BEGIN The input

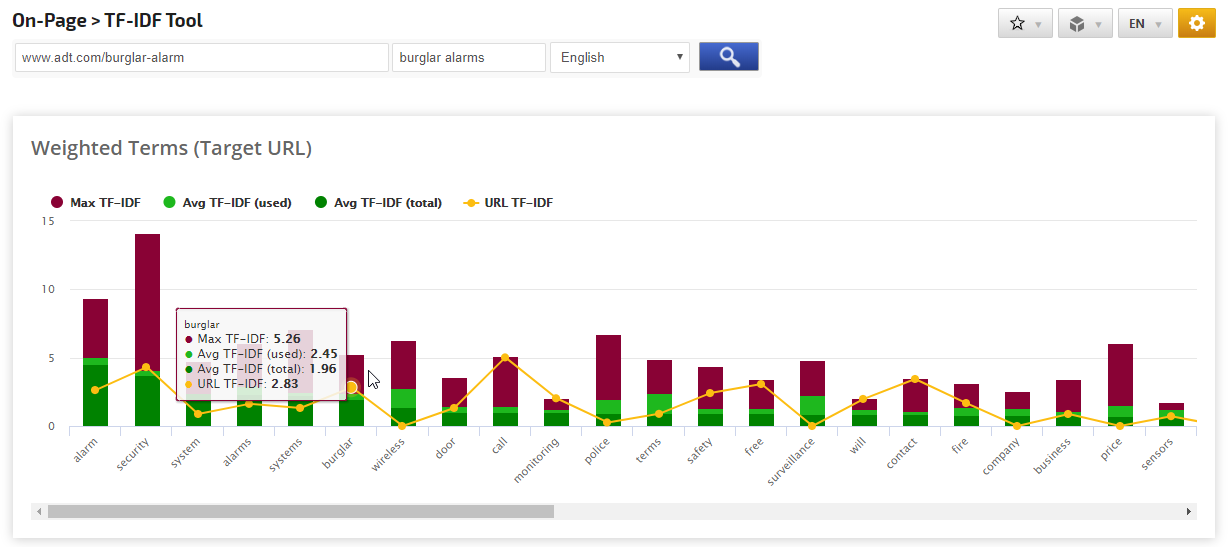Toggle URL TF-IDF line in legend
1229x547 pixels.
(x=508, y=203)
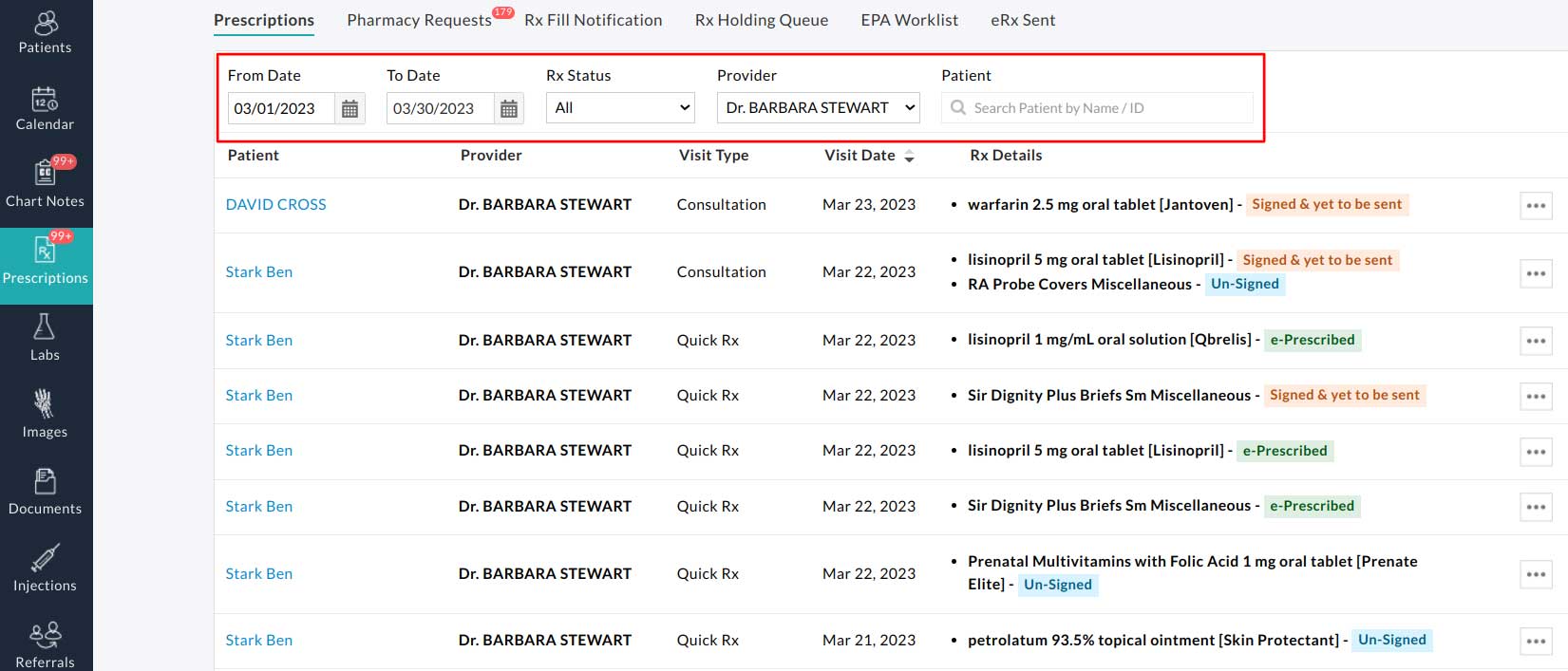Open the Images sidebar icon
The image size is (1568, 671).
tap(45, 404)
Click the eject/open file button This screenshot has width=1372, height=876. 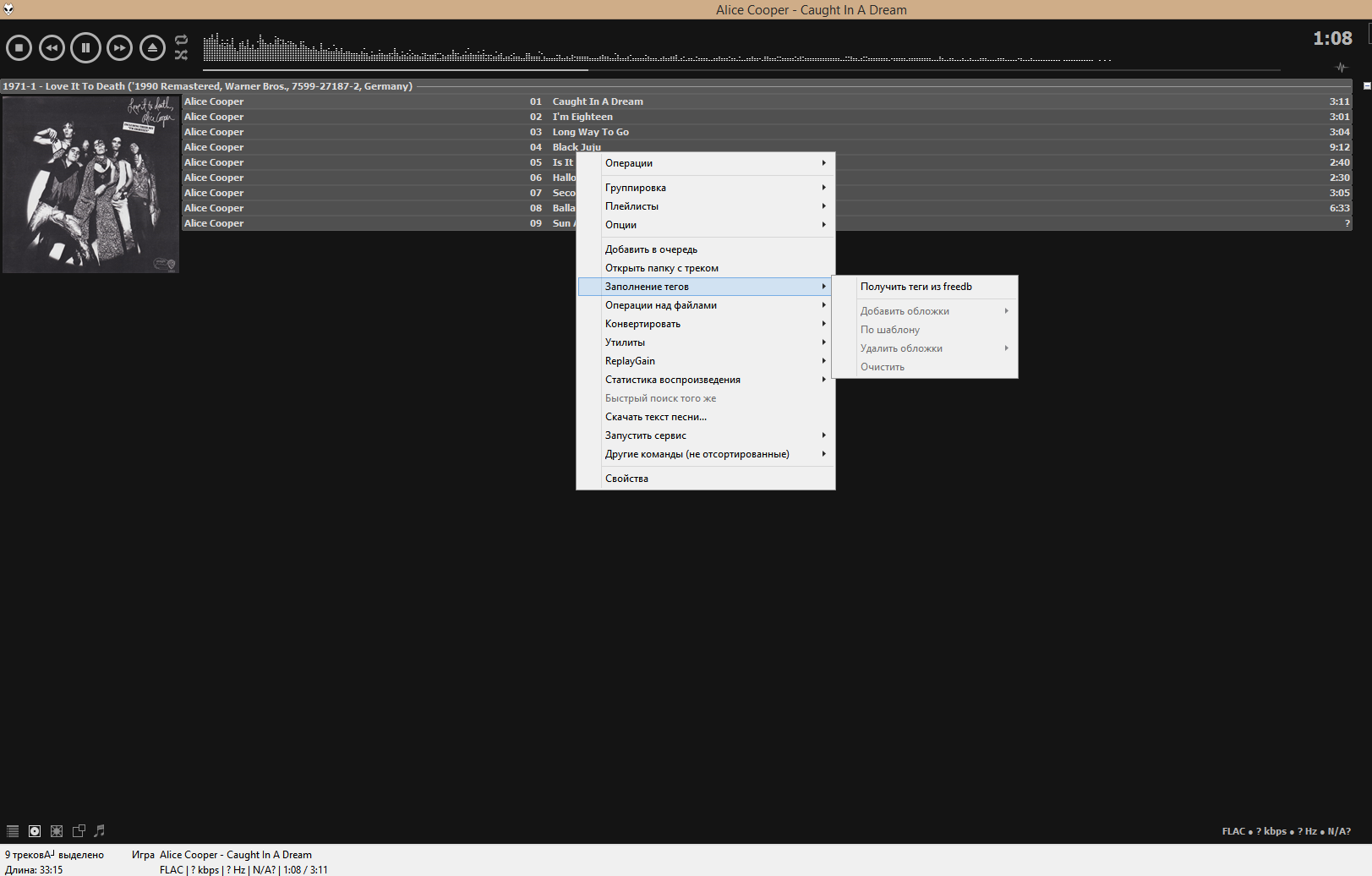click(152, 48)

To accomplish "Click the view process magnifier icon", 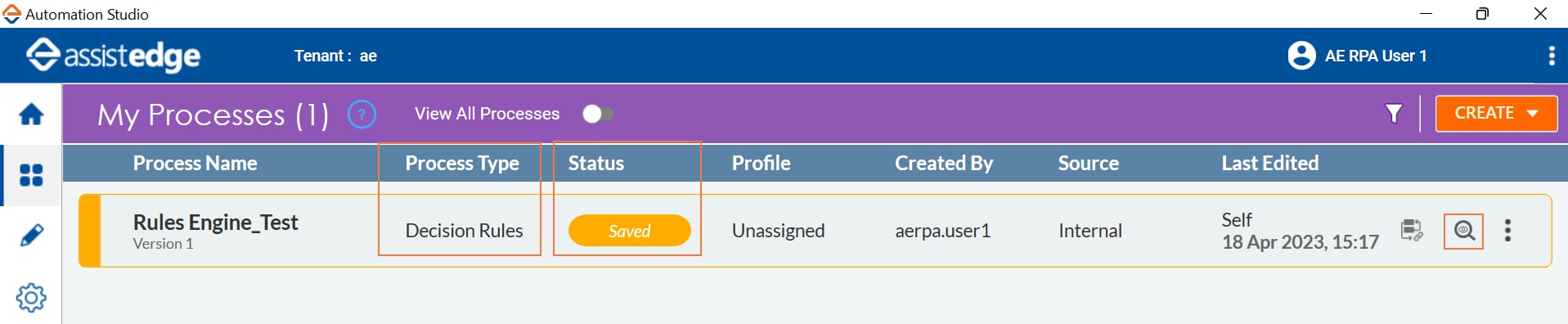I will pyautogui.click(x=1464, y=231).
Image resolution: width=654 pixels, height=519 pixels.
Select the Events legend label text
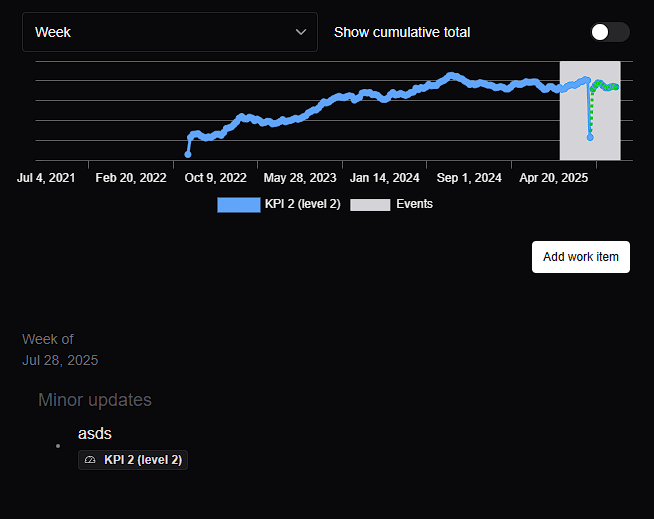[415, 204]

END The input

▶ Activity: Working down from the line with "Image resolution: width=654", copy each line exactly until the last line of the entries, which is also included. Omit the pictures.

▶ Written answer:
Image resolution: width=654 pixels, height=519 pixels.
Select the Events legend label text
[415, 204]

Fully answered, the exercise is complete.